But while NASA is warning about the warming effects of carbon dioxide, other scientists — including renowned physicist Freeman Dyson — are touting a huge benefit to increased CO2 levels: it’s making the Earth greener.

It’s been well documented by scientists that increased levels of carbon dioxide are actually causing vegetation and plant life to grow in even the world’s most arid regions. That’s because carbon dioxide is plant food — the more CO2, the less water plants need to grow. CO2 is labelled a greenhouse gas for more reasons than atmospheric warming.

“Well documented evidence shows that concurrently with the increased CO2 levels, extensive, large, and continuing increase in biomass is taking place globally — reducing deserts, turning grasslands to savannas, savannas to forests, and expanding existing forests,” according to a 2014 study by the libertarian Cato Institute.

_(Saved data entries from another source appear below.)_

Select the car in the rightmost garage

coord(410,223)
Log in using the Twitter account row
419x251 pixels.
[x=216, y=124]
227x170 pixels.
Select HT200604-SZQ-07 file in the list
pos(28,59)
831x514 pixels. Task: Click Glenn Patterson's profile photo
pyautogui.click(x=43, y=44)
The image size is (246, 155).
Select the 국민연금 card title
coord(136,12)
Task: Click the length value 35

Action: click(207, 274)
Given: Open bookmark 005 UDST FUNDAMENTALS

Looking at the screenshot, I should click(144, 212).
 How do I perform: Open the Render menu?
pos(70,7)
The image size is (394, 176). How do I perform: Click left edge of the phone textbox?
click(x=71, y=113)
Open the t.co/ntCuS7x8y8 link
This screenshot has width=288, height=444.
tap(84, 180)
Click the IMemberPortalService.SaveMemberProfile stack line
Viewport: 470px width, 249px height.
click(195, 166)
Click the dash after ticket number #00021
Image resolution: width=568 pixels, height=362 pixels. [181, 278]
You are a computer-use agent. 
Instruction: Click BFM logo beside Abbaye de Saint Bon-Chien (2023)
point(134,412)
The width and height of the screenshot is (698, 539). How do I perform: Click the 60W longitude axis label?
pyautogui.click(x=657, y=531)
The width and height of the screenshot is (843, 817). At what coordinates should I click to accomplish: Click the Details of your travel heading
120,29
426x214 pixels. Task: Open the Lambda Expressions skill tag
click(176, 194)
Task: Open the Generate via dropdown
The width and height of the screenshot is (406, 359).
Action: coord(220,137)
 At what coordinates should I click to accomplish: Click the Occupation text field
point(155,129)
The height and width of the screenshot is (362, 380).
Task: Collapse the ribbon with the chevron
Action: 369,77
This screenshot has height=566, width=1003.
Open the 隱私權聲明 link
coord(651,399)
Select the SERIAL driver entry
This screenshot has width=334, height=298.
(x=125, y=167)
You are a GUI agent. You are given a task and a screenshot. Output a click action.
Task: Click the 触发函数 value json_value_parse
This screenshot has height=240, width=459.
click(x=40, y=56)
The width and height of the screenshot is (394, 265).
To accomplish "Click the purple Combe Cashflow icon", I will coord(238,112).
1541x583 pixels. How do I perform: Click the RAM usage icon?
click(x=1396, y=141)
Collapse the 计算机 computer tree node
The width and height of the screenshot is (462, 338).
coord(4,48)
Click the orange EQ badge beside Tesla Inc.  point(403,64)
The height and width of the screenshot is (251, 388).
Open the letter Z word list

The Cato study is not the only one to find that plant life has been thriving with more carbon dioxide in the atmosphere. A 2013 by Australia’s Commonwealth Scientific and Industrial Research Organisation found that “CO2 fertilisation correlated with an 11 per cent increase in foliage cover from 1982-2010 across parts of the arid areas studied in Australia, North America, the Middle East and Africa.”

Australian scientists found that plants in arid regions already use water more judiciously than in other areas, and that rising CO2 levels drives them to use scarce water resources more efficiently as well.

“I like carbon dioxide, it’s very good for plants. We know sort of the non-climate effects of carbon dioxide are good — they’re very strong,” Princeton physicist Dyson, now 91 years old, told IEEE Spectrum in a recent interview. “It’s good for the vegetation, it’s good for the natural vegetation as well as for the farms.”

“Essentially carbon dioxide is vital for food production, it’s vital for wildlife,” Dyson argued. “Carbon dioxide is a substitute for water, so if you have less carbon dioxide plants need more water to survive, so it produces deserts.”

A 2014 study by U.S. researchers found a “substantial increase in water-use efficiency in temperate and boreal forests of the Northern Hemisphere over the past two decades.”

“The observed increase in forest water-use efficiency is larger than that predicted by existing theory and 13 terrestrial biosphere models,” the study found. “The increase is associated with trends of increasing ecosystem-level photosynthesis and net carbon uptake, and decreasing evapotranspiration.”

But even with the tremendous benefits to plant life, NASA warns CO2 levels have risen 24 percent since the agency began monitoring them back in 1958. Scientists argues keeping CO2 levels below 450 parts per million is essential to stemming global warming of more than two degrees Celsius.

NASA’s warning comes as countries are preparing for a major United Nations climate summit in Paris in December. Delegates are expected to hash out a new global climate treaty at the summit.